Tue Mar 17, 2009 by Anil Kalhan
SAJAforum: BBC Journalists to Strike Over Proposed “Offshoring” of South Asia Services
Journalists from across all services of the BBC have resolved to hold two one-day strikes next month, prompted in large part by plans to “offshore” operations for the BBC World Service’s Hindi, Nepali, and Urdu language programming to Delhi, Kathmandu, and Islamabad. From the Guardian:
TV, radio and online news will be disrupted on Friday 3 April and Thursday 9 April after nearly 800 members of the National Union of Journalists chapel at the BBC today voted in favour of industrial action in a national ballot.
More than 1,100 of the union’s nearly 4,000 members at the corporation took part in the vote, 77% of whom voted in favour of a strike.
The most urgent threat of compulsory cuts is at the World Service’s South Asian section, where up to 20 members are at risk, the union has said. Staff in Scotland are also understood to be under threat.
The NUJ general secretary, Jeremy Dear, said: “Journalists at the South Asian services have been fighting a heroic struggle against the outsourcing of their jobs … now they have the weight of thousands of NUJ members at the BBC behind them.” [link]
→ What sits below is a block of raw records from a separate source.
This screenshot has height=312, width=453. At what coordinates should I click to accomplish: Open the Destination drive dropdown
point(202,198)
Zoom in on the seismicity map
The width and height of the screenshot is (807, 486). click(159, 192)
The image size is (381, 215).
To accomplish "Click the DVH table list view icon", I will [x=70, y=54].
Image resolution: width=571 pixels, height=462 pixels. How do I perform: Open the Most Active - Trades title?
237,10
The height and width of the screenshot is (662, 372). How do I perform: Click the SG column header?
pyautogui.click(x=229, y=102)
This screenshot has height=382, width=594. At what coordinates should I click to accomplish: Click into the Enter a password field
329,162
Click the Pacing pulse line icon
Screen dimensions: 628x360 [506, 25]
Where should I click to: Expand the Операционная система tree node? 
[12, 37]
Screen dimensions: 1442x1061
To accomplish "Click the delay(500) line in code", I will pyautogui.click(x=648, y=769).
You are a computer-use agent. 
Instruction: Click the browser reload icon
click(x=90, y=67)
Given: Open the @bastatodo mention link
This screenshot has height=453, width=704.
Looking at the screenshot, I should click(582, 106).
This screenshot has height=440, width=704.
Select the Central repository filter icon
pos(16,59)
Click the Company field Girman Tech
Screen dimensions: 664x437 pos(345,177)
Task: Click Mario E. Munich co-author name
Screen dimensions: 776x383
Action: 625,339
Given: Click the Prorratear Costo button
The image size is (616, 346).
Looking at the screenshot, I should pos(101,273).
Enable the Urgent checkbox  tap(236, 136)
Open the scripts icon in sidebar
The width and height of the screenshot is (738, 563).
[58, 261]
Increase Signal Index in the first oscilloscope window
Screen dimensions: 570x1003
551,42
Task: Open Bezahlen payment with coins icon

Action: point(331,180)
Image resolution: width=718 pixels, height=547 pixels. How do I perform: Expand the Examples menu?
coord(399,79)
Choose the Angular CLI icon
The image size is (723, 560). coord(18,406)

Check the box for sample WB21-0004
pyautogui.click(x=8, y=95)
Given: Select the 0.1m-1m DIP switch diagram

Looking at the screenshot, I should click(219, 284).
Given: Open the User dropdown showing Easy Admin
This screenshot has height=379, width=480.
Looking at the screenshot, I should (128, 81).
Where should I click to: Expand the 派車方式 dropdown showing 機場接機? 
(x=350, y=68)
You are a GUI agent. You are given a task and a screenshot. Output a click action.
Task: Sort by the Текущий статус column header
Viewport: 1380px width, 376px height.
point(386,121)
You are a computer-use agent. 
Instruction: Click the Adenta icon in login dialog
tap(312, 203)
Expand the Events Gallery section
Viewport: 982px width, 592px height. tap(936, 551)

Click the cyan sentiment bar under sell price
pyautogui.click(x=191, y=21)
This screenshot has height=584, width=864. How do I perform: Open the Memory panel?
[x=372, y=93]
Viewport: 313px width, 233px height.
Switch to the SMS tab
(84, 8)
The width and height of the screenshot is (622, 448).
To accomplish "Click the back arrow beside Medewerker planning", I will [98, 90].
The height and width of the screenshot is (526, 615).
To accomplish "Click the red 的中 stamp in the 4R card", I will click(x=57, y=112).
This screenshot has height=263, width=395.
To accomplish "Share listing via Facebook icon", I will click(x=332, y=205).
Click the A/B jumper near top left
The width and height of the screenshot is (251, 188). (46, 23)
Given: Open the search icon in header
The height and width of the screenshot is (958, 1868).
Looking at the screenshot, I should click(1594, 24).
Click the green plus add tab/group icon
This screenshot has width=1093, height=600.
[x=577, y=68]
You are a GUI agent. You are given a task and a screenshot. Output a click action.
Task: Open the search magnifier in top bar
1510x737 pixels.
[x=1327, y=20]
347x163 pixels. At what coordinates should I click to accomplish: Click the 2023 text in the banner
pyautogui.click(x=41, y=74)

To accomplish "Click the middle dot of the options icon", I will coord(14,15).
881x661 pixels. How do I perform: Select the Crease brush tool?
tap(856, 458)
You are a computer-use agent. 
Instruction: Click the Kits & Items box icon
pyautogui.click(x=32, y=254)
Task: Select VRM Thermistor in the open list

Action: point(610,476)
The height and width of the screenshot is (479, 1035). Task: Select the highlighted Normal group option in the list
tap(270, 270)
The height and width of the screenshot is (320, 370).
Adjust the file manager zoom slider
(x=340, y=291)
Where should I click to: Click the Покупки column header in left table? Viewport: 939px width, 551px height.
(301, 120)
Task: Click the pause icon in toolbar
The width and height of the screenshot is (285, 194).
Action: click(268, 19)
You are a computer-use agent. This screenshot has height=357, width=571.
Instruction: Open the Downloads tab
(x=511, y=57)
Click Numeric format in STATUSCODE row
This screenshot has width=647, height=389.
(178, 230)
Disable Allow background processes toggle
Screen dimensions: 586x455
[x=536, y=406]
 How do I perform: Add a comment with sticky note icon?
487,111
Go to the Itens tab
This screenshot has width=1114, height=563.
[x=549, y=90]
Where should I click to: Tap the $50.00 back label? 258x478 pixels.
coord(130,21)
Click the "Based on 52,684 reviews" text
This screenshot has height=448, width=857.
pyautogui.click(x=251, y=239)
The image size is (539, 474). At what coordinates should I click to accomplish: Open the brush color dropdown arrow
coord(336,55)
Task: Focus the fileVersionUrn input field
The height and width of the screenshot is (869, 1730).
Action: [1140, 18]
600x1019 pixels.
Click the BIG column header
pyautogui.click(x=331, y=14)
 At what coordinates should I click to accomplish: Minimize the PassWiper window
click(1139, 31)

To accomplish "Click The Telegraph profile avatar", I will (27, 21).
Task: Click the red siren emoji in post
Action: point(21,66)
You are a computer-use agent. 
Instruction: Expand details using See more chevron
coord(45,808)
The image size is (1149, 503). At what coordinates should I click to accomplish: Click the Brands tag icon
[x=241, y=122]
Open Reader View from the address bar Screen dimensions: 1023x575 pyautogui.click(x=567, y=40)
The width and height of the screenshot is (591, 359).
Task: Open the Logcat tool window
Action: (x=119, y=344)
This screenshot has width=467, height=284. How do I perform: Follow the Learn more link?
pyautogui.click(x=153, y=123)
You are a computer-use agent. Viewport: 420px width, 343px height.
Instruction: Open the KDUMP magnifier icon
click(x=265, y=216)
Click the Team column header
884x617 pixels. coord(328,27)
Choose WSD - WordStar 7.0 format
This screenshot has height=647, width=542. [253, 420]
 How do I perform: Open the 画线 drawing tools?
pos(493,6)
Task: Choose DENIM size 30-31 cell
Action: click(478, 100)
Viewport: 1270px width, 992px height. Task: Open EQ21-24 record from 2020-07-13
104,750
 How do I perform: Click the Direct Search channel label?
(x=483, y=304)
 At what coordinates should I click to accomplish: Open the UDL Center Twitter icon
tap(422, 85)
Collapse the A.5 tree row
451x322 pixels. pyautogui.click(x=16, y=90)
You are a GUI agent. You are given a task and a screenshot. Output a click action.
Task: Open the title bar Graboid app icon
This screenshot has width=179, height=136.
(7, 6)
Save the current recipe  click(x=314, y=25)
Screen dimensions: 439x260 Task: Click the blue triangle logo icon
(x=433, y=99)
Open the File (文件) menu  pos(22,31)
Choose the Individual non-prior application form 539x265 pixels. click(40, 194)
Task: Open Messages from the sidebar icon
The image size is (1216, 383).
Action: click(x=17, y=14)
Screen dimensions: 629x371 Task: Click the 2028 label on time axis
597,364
In late February, journalists within the South Asia services held their own one-day strike to protest the proposed restructuring. In addition to worrying about lost jobs in London, the journalists fear that shifting operations to the subcontinent would compromise the quality and independence of the BBC’s coverage:
One member commented: “If the BBC’s succeeds in imposing change, the tendency will be for the output to become more and more India-centric, in the case of the India service, as they try to compete with local FM broadcasters.
“This moves away from the World Service’s USP: impartial news with a global perspective. Why should the British taxpayer end up paying for a local Indian radio station?” [link]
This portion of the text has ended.